Please share this with fellow officers. Though we would be on high alert with the knife in view, the distance could still be a problem, more than the range of a knife!

*


----------



## kwflatbed (Dec 29, 2004)

More Pics


----------



## akman75 (May 10, 2006)

How do departamental policies differ in regards to use of deadly force with suspects with a knife. Is there a certain distance a suspect must be within before deadly force can be used? How would one be able to know that this, above example, was the actual weapon prior to it being too late?


----------



## 7MPOC (Mar 16, 2004)

akman75 said:


> How do departamental policies differ in regards to use of deadly force with suspects with a knife. Is there a certain distance a suspect must be within before deadly force can be used? How would one be able to know that this, above example, was the actual weapon prior to it being too late?

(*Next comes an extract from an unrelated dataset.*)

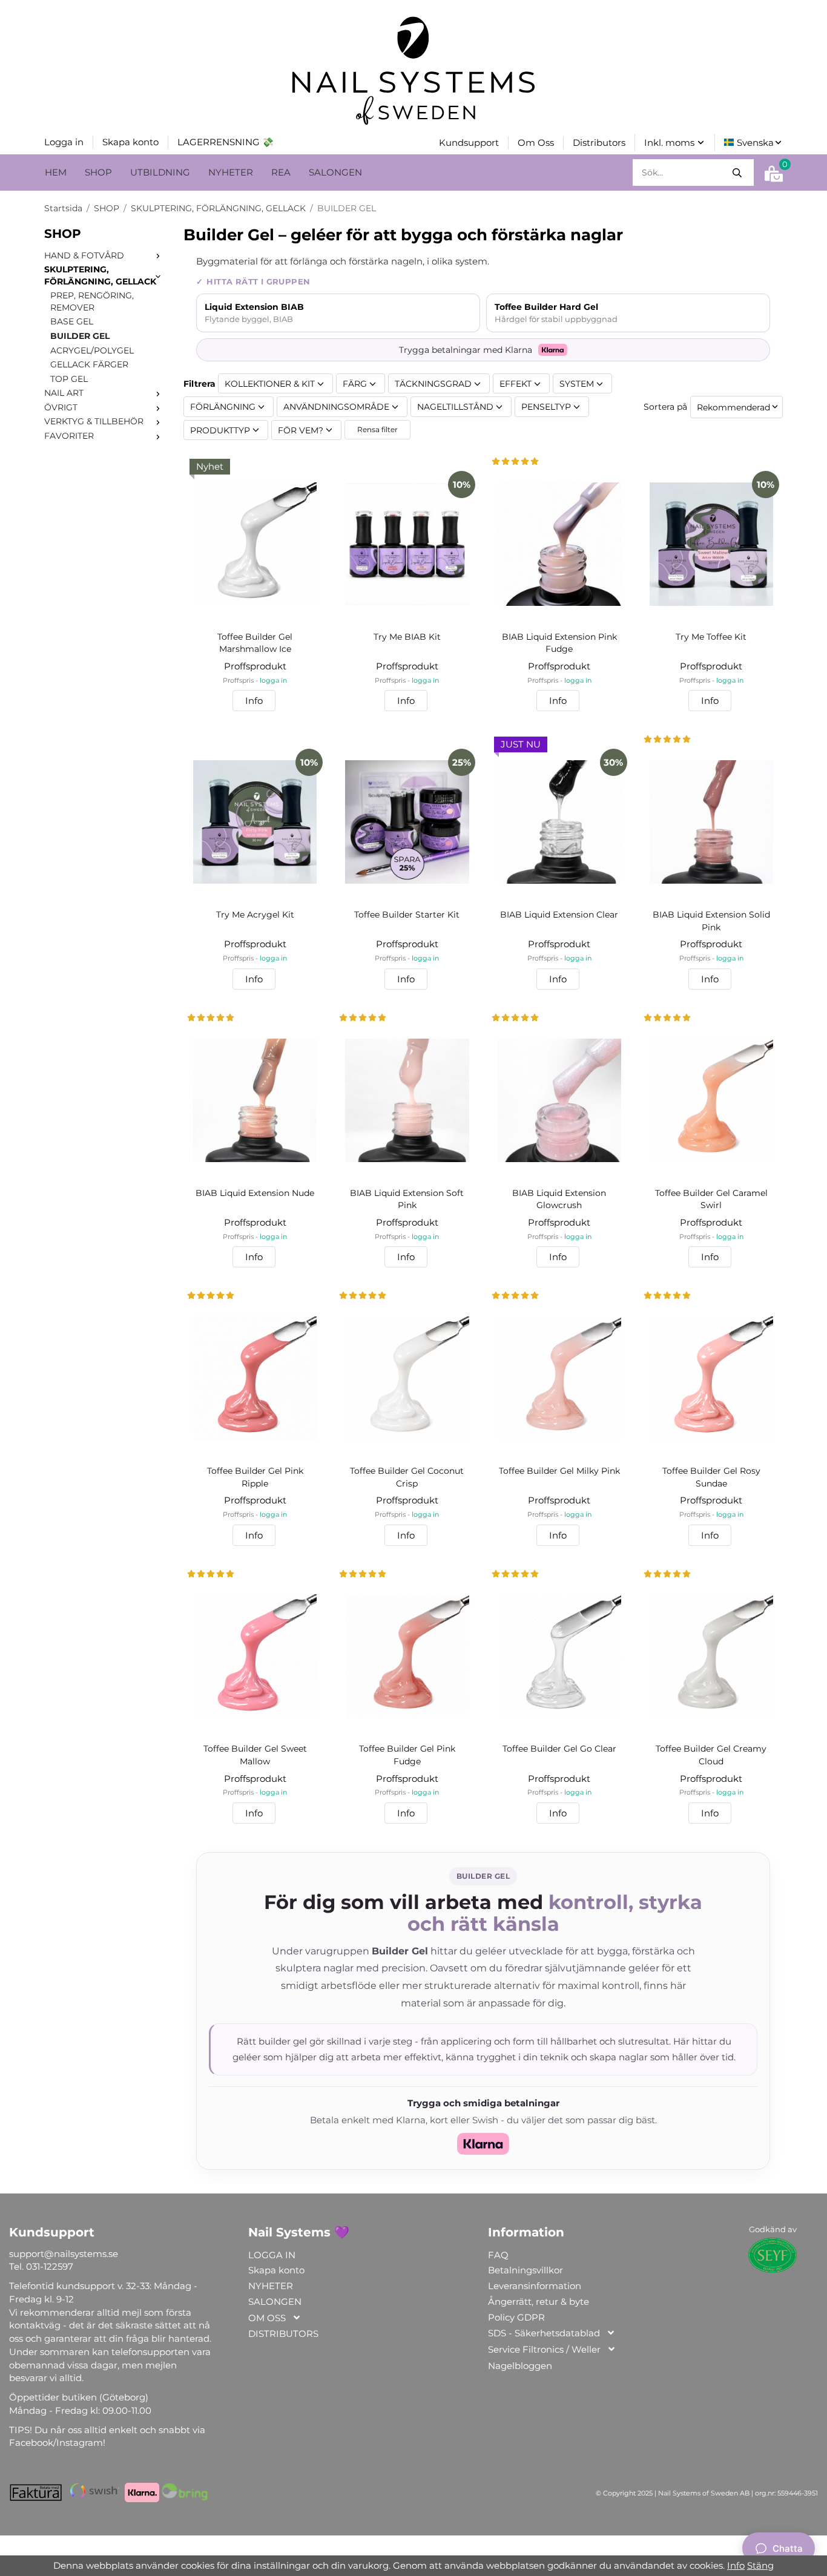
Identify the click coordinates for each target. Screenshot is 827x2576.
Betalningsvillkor (525, 2270)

21 Feet is the rule, and you dont need a tape measure.


----------



## SOT (Jul 30, 2004)

21 feet is what most train to...and I've got videos of a guy breaching that 21 feet faster than the officer can shoot him (simunitons).



akman75 said:


> How do departamental policies differ in regards to use of deadly force with suspects with a knife. Is there a certain distance a suspect must be within before deadly force can be used? How would one be able to know that this, above example, was the actual weapon prior to it being too late?


----------



## Killjoy (Jun 23, 2003)

Any opponent can cross 21 feet in less than 2 seconds with an edged weapon, unfortunately I've seen officers take anywhere from 3-8 seconds to draw out their duty weapons because of lack of practice and ridiculous level 8 holsters with everything but a padlock for to keep your gun in the holster.


----------